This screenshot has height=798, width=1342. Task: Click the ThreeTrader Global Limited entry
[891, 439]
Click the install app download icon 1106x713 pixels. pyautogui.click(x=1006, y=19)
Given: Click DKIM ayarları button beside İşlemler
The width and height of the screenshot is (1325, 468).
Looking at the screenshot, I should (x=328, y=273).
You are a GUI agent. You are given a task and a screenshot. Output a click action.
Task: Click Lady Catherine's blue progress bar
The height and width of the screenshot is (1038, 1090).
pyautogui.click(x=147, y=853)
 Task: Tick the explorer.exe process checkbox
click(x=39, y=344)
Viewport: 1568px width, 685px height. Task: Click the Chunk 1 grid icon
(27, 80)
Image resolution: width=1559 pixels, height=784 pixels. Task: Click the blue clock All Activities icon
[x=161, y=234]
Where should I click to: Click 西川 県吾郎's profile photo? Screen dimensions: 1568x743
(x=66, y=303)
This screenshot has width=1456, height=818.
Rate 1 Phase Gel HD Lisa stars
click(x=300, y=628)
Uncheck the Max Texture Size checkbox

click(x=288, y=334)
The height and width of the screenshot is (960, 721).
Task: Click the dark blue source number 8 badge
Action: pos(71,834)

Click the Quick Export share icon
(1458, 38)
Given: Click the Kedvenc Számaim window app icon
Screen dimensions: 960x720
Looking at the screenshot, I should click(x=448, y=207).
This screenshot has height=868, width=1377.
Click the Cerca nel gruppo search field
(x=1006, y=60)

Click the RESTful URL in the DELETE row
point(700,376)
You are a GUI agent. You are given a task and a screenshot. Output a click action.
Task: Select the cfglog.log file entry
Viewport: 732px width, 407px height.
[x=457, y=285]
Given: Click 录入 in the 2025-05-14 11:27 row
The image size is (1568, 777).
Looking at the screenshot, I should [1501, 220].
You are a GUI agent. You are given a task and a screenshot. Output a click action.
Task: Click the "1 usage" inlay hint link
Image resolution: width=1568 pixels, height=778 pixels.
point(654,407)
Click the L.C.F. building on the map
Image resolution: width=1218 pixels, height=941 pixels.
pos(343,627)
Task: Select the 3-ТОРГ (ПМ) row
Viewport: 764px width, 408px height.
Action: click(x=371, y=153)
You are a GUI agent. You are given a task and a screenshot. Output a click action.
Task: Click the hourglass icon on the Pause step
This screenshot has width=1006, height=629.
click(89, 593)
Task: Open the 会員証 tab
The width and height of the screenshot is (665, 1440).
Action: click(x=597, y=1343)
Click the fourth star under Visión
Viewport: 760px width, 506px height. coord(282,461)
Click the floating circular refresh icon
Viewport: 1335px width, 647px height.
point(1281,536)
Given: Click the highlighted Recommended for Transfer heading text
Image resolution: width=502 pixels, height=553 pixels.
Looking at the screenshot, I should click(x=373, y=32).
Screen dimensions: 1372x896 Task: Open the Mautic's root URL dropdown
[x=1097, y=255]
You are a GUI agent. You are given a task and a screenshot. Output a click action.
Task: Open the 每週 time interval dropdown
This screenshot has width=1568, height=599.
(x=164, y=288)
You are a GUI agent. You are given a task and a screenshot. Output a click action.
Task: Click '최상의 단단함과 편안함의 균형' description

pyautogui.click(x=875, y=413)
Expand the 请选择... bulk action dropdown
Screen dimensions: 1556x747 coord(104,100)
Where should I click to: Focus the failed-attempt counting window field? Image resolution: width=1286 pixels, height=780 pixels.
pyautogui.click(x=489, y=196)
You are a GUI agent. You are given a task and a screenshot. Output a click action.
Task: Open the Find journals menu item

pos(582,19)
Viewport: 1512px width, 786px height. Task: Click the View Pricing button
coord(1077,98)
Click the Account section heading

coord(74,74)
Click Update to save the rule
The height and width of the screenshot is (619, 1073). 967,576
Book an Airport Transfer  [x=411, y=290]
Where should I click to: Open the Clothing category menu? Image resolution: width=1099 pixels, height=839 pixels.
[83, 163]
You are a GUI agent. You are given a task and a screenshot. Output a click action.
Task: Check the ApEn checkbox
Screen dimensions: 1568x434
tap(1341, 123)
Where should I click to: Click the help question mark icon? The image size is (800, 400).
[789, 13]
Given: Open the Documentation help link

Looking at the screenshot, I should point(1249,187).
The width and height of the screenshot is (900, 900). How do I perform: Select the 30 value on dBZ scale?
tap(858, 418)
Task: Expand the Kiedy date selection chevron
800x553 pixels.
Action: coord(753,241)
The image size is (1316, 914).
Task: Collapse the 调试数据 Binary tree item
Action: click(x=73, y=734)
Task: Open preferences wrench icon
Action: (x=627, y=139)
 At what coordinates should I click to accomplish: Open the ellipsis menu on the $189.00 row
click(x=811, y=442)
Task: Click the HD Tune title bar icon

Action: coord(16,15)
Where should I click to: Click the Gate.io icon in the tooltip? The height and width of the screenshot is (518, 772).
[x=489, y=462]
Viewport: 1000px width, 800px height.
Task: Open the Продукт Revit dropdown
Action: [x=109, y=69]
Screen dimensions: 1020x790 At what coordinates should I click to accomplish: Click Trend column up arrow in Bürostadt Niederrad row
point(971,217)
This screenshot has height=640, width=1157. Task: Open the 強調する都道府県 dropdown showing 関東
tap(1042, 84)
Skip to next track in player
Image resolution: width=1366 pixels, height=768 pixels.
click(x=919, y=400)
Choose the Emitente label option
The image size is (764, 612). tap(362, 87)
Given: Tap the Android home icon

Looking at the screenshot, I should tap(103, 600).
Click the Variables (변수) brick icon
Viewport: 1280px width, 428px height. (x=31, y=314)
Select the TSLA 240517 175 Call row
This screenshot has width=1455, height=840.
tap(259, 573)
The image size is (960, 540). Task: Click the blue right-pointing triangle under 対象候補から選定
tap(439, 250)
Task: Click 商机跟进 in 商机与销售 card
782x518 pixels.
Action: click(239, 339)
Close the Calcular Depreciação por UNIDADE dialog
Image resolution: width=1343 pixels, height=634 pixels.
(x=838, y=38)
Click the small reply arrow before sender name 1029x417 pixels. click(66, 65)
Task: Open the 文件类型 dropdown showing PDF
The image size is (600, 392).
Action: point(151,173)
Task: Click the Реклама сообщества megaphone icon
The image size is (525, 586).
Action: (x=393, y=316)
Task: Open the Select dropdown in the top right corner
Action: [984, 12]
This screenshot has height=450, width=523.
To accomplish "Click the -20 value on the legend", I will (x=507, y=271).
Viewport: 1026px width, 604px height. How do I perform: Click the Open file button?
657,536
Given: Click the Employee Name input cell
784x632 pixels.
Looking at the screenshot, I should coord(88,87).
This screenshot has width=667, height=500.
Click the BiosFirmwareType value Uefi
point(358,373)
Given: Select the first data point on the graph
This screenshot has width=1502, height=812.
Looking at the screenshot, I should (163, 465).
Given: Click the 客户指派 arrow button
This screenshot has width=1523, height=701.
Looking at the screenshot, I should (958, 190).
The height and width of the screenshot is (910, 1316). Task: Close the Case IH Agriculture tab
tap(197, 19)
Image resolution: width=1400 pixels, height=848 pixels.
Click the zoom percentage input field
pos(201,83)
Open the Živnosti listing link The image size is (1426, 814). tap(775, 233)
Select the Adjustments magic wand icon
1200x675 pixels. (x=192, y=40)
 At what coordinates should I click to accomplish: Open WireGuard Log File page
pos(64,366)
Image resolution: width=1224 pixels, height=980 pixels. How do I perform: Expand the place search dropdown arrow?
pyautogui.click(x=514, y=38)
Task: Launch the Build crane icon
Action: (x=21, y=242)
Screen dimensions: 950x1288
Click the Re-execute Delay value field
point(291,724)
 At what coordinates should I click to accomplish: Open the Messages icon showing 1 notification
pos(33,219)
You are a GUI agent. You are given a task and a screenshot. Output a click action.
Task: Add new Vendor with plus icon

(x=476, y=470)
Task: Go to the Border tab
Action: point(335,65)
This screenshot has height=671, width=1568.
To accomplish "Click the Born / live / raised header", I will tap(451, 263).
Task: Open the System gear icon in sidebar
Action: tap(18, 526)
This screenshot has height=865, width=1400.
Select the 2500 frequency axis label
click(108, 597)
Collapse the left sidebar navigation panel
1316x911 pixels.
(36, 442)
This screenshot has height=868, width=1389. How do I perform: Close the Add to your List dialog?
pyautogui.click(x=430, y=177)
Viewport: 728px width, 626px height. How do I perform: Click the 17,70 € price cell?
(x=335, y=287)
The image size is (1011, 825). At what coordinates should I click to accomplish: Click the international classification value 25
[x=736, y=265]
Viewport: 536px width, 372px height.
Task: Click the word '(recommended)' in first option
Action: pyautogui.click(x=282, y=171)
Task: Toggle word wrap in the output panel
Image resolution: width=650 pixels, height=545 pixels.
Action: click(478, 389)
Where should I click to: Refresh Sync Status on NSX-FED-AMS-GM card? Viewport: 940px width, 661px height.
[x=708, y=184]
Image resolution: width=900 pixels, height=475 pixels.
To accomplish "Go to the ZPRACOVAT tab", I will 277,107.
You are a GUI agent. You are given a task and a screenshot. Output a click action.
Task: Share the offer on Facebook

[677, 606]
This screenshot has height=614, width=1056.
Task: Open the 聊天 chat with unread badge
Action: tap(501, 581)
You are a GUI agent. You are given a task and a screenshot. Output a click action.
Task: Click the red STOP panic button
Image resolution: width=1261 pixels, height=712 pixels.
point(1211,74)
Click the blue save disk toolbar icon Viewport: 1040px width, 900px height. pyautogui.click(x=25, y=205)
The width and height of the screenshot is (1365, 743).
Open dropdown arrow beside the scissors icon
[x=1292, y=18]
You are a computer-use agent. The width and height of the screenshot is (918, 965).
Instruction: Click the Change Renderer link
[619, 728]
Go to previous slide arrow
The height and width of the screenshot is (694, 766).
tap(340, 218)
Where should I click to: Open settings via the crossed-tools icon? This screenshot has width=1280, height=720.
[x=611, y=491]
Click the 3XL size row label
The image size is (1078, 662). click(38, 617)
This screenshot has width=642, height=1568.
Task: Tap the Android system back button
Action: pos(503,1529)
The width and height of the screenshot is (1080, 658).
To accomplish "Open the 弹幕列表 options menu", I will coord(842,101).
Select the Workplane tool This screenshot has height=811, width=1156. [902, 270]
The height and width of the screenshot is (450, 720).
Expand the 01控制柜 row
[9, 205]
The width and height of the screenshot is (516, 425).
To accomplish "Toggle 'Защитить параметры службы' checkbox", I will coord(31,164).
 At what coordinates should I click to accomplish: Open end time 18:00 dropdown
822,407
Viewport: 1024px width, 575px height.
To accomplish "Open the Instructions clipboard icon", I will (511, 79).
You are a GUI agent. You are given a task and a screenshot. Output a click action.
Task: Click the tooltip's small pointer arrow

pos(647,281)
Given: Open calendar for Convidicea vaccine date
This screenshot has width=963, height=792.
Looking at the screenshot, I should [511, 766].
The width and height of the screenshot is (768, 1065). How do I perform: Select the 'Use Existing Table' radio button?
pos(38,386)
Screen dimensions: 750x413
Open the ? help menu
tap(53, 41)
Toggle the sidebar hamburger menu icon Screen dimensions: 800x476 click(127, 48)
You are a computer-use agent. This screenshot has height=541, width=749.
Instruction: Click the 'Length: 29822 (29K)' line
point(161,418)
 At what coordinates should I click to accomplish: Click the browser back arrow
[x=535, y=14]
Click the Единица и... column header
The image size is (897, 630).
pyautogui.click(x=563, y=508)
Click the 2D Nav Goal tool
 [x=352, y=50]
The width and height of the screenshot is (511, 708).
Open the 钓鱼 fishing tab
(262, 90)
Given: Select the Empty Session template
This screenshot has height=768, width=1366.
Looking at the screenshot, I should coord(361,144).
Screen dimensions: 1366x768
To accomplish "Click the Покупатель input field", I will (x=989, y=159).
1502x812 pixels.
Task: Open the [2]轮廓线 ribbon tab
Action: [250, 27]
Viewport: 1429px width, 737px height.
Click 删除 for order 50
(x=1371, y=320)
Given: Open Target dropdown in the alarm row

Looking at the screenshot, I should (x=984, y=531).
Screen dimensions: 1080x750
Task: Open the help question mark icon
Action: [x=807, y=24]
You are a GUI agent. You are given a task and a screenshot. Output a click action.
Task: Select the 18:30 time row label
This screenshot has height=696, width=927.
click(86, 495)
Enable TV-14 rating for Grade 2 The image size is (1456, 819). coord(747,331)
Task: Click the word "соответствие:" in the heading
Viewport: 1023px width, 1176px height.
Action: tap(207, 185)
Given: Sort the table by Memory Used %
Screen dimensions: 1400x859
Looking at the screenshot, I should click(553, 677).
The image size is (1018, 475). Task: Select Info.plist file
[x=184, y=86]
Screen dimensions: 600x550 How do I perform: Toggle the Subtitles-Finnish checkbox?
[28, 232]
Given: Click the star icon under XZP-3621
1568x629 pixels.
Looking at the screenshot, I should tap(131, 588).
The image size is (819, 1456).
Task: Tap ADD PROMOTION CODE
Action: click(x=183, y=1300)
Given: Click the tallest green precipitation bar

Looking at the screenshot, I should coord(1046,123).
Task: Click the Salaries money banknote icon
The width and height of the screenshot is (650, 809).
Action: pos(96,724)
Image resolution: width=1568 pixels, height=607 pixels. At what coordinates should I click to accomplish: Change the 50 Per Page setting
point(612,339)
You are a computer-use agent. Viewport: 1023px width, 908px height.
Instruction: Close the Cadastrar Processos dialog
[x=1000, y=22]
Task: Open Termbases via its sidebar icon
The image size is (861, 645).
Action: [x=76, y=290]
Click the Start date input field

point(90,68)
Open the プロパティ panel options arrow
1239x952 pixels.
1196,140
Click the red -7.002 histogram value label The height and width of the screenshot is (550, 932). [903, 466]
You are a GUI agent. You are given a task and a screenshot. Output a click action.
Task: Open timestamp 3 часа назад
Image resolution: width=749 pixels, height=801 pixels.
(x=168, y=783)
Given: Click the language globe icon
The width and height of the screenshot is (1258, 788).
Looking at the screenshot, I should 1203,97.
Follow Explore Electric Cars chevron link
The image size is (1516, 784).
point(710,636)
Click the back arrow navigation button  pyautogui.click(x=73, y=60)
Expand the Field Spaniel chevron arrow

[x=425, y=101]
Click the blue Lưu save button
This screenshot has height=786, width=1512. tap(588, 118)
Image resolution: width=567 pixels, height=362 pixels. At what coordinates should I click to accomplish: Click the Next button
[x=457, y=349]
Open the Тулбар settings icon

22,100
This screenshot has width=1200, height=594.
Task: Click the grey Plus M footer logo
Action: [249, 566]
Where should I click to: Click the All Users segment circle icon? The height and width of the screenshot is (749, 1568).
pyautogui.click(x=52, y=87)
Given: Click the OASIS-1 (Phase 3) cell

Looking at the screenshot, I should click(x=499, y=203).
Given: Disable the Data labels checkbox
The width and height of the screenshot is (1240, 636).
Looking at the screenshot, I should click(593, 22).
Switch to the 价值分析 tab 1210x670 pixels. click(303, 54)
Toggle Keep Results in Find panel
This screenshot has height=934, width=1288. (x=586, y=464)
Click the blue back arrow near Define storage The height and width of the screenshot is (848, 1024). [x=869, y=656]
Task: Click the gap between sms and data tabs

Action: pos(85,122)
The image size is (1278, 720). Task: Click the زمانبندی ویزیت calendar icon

**********

▶ WHAT YOU WILL DO
Reproduce exactly, and only, the part of the listing above that begins at the line with "Instruction: Click the Change Renderer link" and goes on through the line with "Viewport: 1024px width, 575px height.".

▶ ANSWER TO THE PROBLEM
Instruction: Click the Change Renderer link
[619, 728]
Go to previous slide arrow
The height and width of the screenshot is (694, 766).
tap(340, 218)
Where should I click to: Open settings via the crossed-tools icon? This screenshot has width=1280, height=720.
[x=611, y=491]
Click the 3XL size row label
The image size is (1078, 662). click(38, 617)
This screenshot has width=642, height=1568.
Task: Tap the Android system back button
Action: pos(503,1529)
The width and height of the screenshot is (1080, 658).
To accomplish "Open the 弹幕列表 options menu", I will coord(842,101).
Select the Workplane tool This screenshot has height=811, width=1156. [902, 270]
The height and width of the screenshot is (450, 720).
Expand the 01控制柜 row
[9, 205]
The width and height of the screenshot is (516, 425).
To accomplish "Toggle 'Защитить параметры службы' checkbox", I will coord(31,164).
 At what coordinates should I click to accomplish: Open end time 18:00 dropdown
822,407
Viewport: 1024px width, 575px height.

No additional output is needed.